**Try it**
The entries are to be reproduced verbatim, with all pictures omitted.

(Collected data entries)

◆ ◆ ◆

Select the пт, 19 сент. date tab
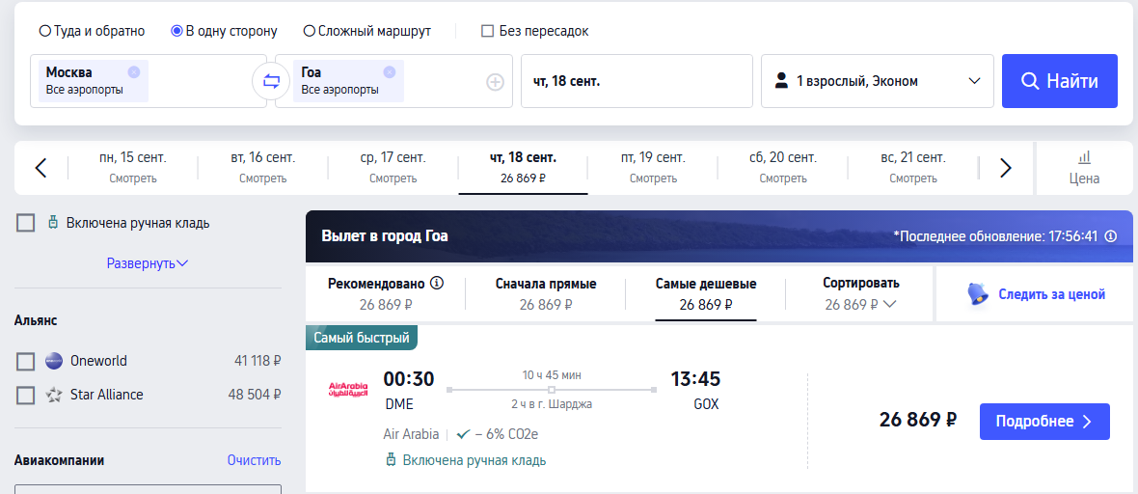Viewport: 1138px width, 494px height. 653,168
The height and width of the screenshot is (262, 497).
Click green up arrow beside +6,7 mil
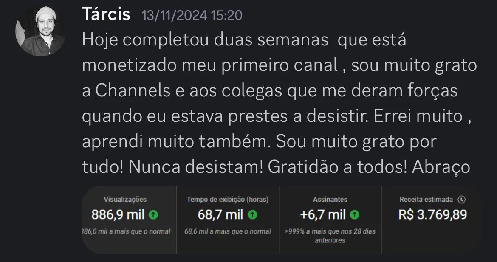(x=355, y=215)
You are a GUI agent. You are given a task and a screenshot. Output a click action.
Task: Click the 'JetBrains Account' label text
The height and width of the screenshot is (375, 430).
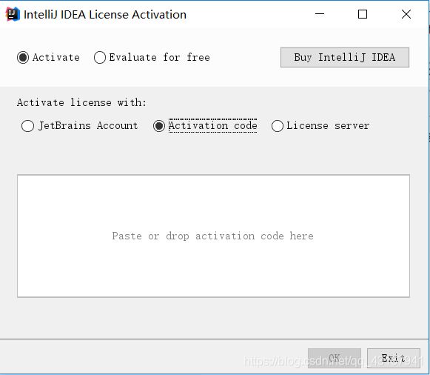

◆ ◆ ◆

**Answer**
Select the пт, 19 сент. date tab
Viewport: 1138px width, 494px height. 653,168
The height and width of the screenshot is (262, 497).
Click green up arrow beside +6,7 mil
(x=355, y=215)
You are a GUI agent. You are given a task and a screenshot. Output a click action.
Task: Click the 'JetBrains Account' label text
The height and width of the screenshot is (375, 430).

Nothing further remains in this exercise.